«On a fait tout ça en une prise.» Le résultat est bluffant. Un arrangement de piano-bar, une voix de velours, une déco des années 1950 réunissant drapeaux russe et ukrainien: la chanson Le Déserteur, l’hymne antimilitariste de Boris Vian, composé en 1954, à la veille de la bataille de Diên Biên Phu en Indochine, où la France coloniale sera défaite, est à présent un manifeste pacifiste en russe destiné aux Russes. Adapté par le musicien et journaliste à l’hebdomadaire français Franc-Tireur Benjamin Sire, la chanson est superbement interprétée par une jeune artiste-photographe ukrainienne vivant en France, Daria Nelson, un air de Dita von Teese, en tout à fait sage.
«Il y a une intention de montrer la chanson, d'essayer de faire qu'elle arrive jusqu'en Russie. Je sais bien qu'une chanson ne va pas changer la face du monde. Mais c'est un message qui est fort», a expliqué Benjamin Sire à BFMTV.
Joint par watson, le compositeur français retrace le parcours de cette adaptation:
«Postée sur Twitter lundi dernier à 17 heures, la vidéo de la chanson, d’une durée de 2 minutes et 19 secondes, la durée quasi maximale autorisée par le réseau social a été vue 200 000 fois et 21 000 fois sur YouTube», précise Benjamin Sire.
Cet hymne invitant les Russes, les agresseurs dans la guerre en Ukraine, à mettre fin aux combats, est «spécifiquement ciblé pour les pays de l’Est», poursuit le musicien français. «Pour l’heure (réd: mercredi en fin d’après-midi), 5% des vues sur YouTube viennent de France, 3,5% d’Ukraine, de Pologne et de Biélorussie et un peu plus de 1%, ce qui est en soi un exploit, de Russie.
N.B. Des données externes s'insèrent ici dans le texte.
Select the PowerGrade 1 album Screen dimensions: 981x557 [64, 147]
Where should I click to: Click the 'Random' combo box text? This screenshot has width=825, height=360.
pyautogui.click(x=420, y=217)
On espère plus à l’avenir.»
Le 7 mai 1954, le jour même de la chute du camp de Diên Biên Phu, le chanteur Mouloudji interprétait le titre de Boris Vian lors d'un récital, rappelle Le Figaro.
L'adaptation de Benjamin Sire est d'abord peut-être un salut fraternel au peuple russe, un appel à sa sensibilité.